Bloc de texte:
* * *

Par la grâce de la loi d’amnistie votée par l’Assemblée nationale, Dakar compte deux fascistes de plus dont nos oreilles et nos yeux avaient pris congés. Il faudra compter à nouveau sur un vacarme insupportable car vide de contenu et de substance. Notre démocratie se déshonore à avoir un parti fasciste avec cette assise électorale ; le tout avec un programme aride, puéril et dangereux. Un parti d’hommes et de femmes, dont l’adn est l’absence de limite, la propagation de la vulgarité, du mensonge et de la manipulation pour arriver à leurs fins. Combattre ce populisme est une exigence pour éviter que le Sénégal ne rejoigne la trop longue liste d’États au dirigeants pittoresques et irresponsables, qui plongent leurs nations dans les abîmes. Il suffit de jeter un coup d’œil dans la sous-région pour avoir une idée du destin d’un pays avec des populistes aux manettes.
TRIBUNE – Dans cette campagne électorale, le programme que les fascistes sénégalais nous proposent est un aperçu de leur impréparation mais surtout de leur manque de sérieux. La tête d’un État n’est pas un lieu de stage ni un manège pour enfants gâtés. Les masques tombent, car leurs propositions montrent qu’ils n’ont ni la profondeur historique ni la crédibilité technique pour gouverner.
Avec le parti dissous, le projet, ce sont les insultes, les calomnies, les outrances, les outrages, les médisances et les diffamations répétitives qui ont d’ailleurs valu condamnation à son leader. Le projet, ce sont les menaces de mort adressées au chef de l’État, aux magistrats, aux officiers, aux journalistes, aux intellectuels et aux simples citoyens qui ont eu le tort de ne pas se soumettre à leurs injonctions.
La violence verbale charriant toujours la violence physique, le projet a charrié une insurrection, des attaques physiques des médias, des commerces, des stations-service. Le clou du spectacle du projet a été l’incendie de l’université de Dakar.
La profanation du temple du savoir suivie d’une danse autour des flammes, devant le silence d’universitaires devenus pétitionnaires compulsifs, a été le summum de la décivilité et de la barbarie.

* * *

Contenu des données:
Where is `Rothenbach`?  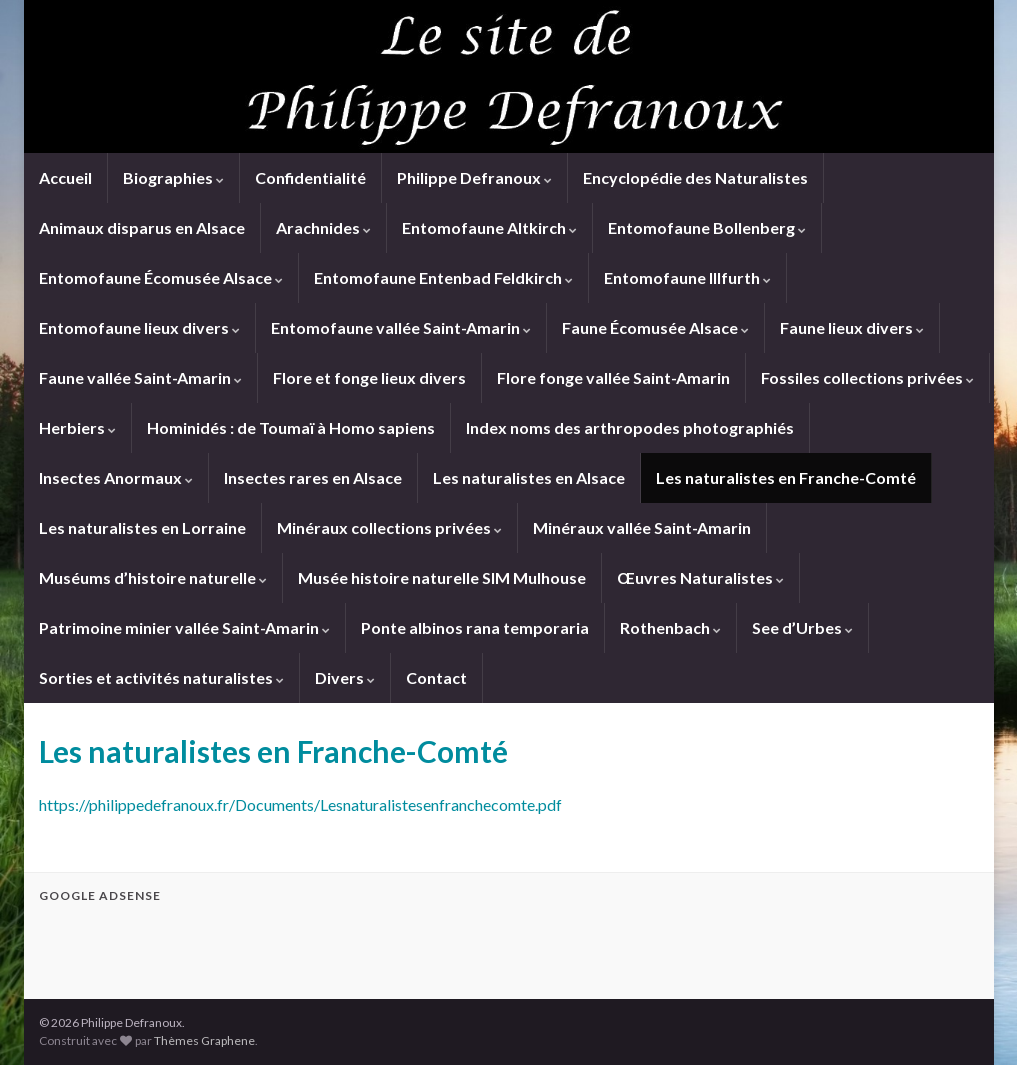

* * *

Problèmes et tâches:
1. Relevez, dans la tribune, toutes les catégories de personnes auxquelles, selon elle, le projet a adressé des menaces de mort.
2. Poursuivez la tribune sur la loi d’amnistie à partir de sa dernière phrase.

Liste des réponses:
1. le chef de l’État, les magistrats, les officiers, les journalistes, les intellectuels, les simples citoyens

2.
Le projet, c’est l’effondrement intellectuel et la décadence morale d’une partie des élites politique et intellectuelle, devenues de vulgaires rentiers, mais qui masquent leur quête du gain et des postes par des postures guerrières qui ne révèlent que leur duplicité.
Le projet, c’est appeler à fusiller les anciens chefs d’État, invoquer les références à la tragédie de Samuel Doe, traiter le doyen des juges de « lâche ». Le projet, c’est chanter et danser devant les dépouilles de Samba Sall, magistrat émérite, et de Pape Serigne Niang, sous-préfet de la République.
Le projet, c’est agréger autour d’une candidature de substitution une trainée d’ambitieux qui suivent de façon moutonnière le néant qui parade. Le projet, c’est instaurer un débat malsain sur l’ethnicisme, inventer une inexistante bataille entre « le Sénégal des Ba et le Sénégal des Faye », « Un Sénégal des Almadies et celui des Parcelles Assainies » comme pour donner corps à une logique belliciste qui réduit l’autre à la figure de l’ennemi à abattre.
Le projet, c’est une recyclerie de vieilles nappes du champ politique, un agrégateur d’étoiles pâlies de la gauche, dont la durée sur le champ politique est inversement proportionnelle au poids électoral, un enclos de petits ambitieux, tonneaux vides adeptes du jambarisme politique ; le projet offre une maison commune aux complotistes, insulteurs publics et autres charlatans…
Une observation rapide de cette assemblée fait penser à Nuremberg aux heures de pointe, tellement les fachos s’y mélangent et s’y échangent des amabilités.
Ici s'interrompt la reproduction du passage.